• Action item
Reproduce the following report on Marcel Kittel's Tour de France stage win in Saint-Malo word for word, in full.

------ Selected text

First Orica bus, then Veelers crash distract from German's talent
A debut stage win and a first yellow jersey of a rider's blossoming career were perhaps never more so overshadowed than when Marcel Kittel claimed the opening stage of the this year's Tour de France in Corsica.
And the German had to wait a further nine days of racing until he could bask in Tour glory as he muscled his way to the win in Saint-Malo on Tuesday. This time there were no team buses caught under the winning gantry and no confusion over the location of the finishing straight. There was a crash, with Kittel's teammate coming together and losing out to the tarmac and Mark Cavendish but overall, this was the win that Kittel wanted, a confirmation of his growing stature as he took on and beat the world's best on the world's greatest stage.
"I'm very proud that today I could show how fast I am, how strong my team is and how well we work together," he said in his winner's press conference.
Kittel turned professional with Skil Shimano in 2011, staying with the team through its transformation to Argos-Shimano, and has rapidly become one of the most exciting sprinters on the scene. The German claimed 18 victories in his debut season and although last year's debut Tour was ruined by illness and injury, he has repaid his team in kind this time around.
"Having a Dutch team working me, I'm just very proud on how we work together, and how we care for each other. Not just on the bike, but also off it as well," he said.
"I think it's not a matter of being from The Netherlands or being German, or whatever, I'm just enjoying being together with the boys and I'm feeling a bit closer now to The Netherlands since coming to the team."
Today's win was indeed a credit to the team as well as Kittel's fast twitch muscles, as sprinters' teams battled with those of the overall contenders to take control in a wind-swept, technical final 20km.
"The preparation for the final started 15 kilometres before the finish and everyone was trying to be in front and even teams that don't have a sprinter were trying to sit on the front to avoid crashes. In the end that just makes it more difficult and dangerous because there are even more riders, but the team did a great job and I'm just very proud of the way we stayed together and worked together."
"The boys brought me with maybe 1000 metres to go, really to the front and it was actually easy to sit there and wait for the last moment to sprint."
And of the crash that saw teammate Tom Veelers and Mark Cavendish collide inside the final 400 meters, Kittel chose to stay impartial, and not lay blame at the feet of the Omega Pharma fast man.
"First of all I saw the crash on video and it was very unlucky that they bumped into each other. Tom was exiting the leadout, Cavendish tried to pass him on the right and then they touched handlebars. Tom had no control and lost it. I can't imagine that it was on purpose because it was a very hectic situation and it was just the last moment of the sprint. Sometimes that's just something that happens."

------------
------ Extracted material

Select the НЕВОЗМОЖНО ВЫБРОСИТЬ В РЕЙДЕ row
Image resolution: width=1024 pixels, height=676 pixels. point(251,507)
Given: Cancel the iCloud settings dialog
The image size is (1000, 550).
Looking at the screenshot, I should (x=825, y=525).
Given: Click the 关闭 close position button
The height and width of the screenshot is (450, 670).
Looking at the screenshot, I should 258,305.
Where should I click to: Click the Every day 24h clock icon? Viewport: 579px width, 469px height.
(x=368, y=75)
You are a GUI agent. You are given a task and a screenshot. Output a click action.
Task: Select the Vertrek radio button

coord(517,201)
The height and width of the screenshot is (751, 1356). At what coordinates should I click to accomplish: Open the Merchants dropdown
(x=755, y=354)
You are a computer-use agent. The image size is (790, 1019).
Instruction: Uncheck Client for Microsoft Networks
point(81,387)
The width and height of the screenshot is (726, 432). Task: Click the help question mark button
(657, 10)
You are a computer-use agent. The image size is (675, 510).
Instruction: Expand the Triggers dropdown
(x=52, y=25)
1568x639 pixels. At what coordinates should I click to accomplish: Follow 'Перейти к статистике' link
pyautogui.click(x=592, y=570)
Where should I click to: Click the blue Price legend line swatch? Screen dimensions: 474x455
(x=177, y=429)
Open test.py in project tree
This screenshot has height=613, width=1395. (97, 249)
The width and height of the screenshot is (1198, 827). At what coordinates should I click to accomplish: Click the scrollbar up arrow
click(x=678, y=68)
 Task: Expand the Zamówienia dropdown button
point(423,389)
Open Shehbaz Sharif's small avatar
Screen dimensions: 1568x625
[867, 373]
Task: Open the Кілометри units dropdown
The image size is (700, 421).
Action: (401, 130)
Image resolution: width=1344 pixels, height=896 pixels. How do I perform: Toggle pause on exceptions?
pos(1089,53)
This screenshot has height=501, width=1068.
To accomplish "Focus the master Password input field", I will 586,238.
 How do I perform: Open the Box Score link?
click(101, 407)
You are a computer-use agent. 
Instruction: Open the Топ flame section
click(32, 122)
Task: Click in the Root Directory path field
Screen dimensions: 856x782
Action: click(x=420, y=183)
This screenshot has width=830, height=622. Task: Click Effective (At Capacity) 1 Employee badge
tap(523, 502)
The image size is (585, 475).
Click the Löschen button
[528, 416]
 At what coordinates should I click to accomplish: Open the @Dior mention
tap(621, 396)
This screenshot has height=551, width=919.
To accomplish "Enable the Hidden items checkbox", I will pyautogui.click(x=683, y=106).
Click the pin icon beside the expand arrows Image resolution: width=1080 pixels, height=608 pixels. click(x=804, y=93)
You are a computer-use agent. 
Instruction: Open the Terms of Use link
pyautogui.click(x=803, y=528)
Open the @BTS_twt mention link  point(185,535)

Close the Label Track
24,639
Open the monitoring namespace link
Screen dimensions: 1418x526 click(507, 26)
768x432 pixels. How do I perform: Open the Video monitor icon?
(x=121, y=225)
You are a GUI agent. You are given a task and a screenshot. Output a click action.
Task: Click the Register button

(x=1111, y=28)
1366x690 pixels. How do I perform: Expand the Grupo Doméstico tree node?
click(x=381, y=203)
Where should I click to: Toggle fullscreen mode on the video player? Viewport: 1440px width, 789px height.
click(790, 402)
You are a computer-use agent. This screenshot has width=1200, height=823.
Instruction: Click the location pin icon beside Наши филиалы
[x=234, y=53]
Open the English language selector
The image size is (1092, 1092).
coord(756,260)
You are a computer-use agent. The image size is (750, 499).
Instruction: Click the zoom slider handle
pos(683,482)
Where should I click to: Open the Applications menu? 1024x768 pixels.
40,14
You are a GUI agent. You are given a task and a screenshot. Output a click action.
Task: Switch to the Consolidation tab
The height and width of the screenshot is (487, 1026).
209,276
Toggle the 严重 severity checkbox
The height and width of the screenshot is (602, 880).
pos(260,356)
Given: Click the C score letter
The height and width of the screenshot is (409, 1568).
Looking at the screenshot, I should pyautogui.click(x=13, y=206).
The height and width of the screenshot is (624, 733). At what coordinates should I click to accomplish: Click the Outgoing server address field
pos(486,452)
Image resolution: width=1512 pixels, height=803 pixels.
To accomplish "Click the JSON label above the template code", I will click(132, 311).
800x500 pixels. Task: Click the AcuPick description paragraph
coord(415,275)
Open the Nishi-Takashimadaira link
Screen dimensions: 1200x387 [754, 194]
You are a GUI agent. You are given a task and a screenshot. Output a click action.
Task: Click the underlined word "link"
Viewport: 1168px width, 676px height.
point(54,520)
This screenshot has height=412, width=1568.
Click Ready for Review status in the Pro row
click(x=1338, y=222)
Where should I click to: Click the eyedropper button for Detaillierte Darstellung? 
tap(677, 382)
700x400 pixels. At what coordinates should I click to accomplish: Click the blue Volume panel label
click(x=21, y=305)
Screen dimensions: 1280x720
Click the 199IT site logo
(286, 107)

------------

• Finished exercise
First Orica bus, then Veelers crash distract from German's talent
A debut stage win and a first yellow jersey of a rider's blossoming career were perhaps never more so overshadowed than when Marcel Kittel claimed the opening stage of the this year's Tour de France in Corsica.
And the German had to wait a further nine days of racing until he could bask in Tour glory as he muscled his way to the win in Saint-Malo on Tuesday. This time there were no team buses caught under the winning gantry and no confusion over the location of the finishing straight. There was a crash, with Kittel's teammate coming together and losing out to the tarmac and Mark Cavendish but overall, this was the win that Kittel wanted, a confirmation of his growing stature as he took on and beat the world's best on the world's greatest stage.
"I'm very proud that today I could show how fast I am, how strong my team is and how well we work together," he said in his winner's press conference.
Kittel turned professional with Skil Shimano in 2011, staying with the team through its transformation to Argos-Shimano, and has rapidly become one of the most exciting sprinters on the scene. The German claimed 18 victories in his debut season and although last year's debut Tour was ruined by illness and injury, he has repaid his team in kind this time around.
"Having a Dutch team working me, I'm just very proud on how we work together, and how we care for each other. Not just on the bike, but also off it as well," he said.
"I think it's not a matter of being from The Netherlands or being German, or whatever, I'm just enjoying being together with the boys and I'm feeling a bit closer now to The Netherlands since coming to the team."
Today's win was indeed a credit to the team as well as Kittel's fast twitch muscles, as sprinters' teams battled with those of the overall contenders to take control in a wind-swept, technical final 20km.
"The preparation for the final started 15 kilometres before the finish and everyone was trying to be in front and even teams that don't have a sprinter were trying to sit on the front to avoid crashes. In the end that just makes it more difficult and dangerous because there are even more riders, but the team did a great job and I'm just very proud of the way we stayed together and worked together."
"The boys brought me with maybe 1000 metres to go, really to the front and it was actually easy to sit there and wait for the last moment to sprint."
And of the crash that saw teammate Tom Veelers and Mark Cavendish collide inside the final 400 meters, Kittel chose to stay impartial, and not lay blame at the feet of the Omega Pharma fast man.
"First of all I saw the crash on video and it was very unlucky that they bumped into each other. Tom was exiting the leadout, Cavendish tried to pass him on the right and then they touched handlebars. Tom had no control and lost it. I can't imagine that it was on purpose because it was a very hectic situation and it was just the last moment of the sprint. Sometimes that's just something that happens."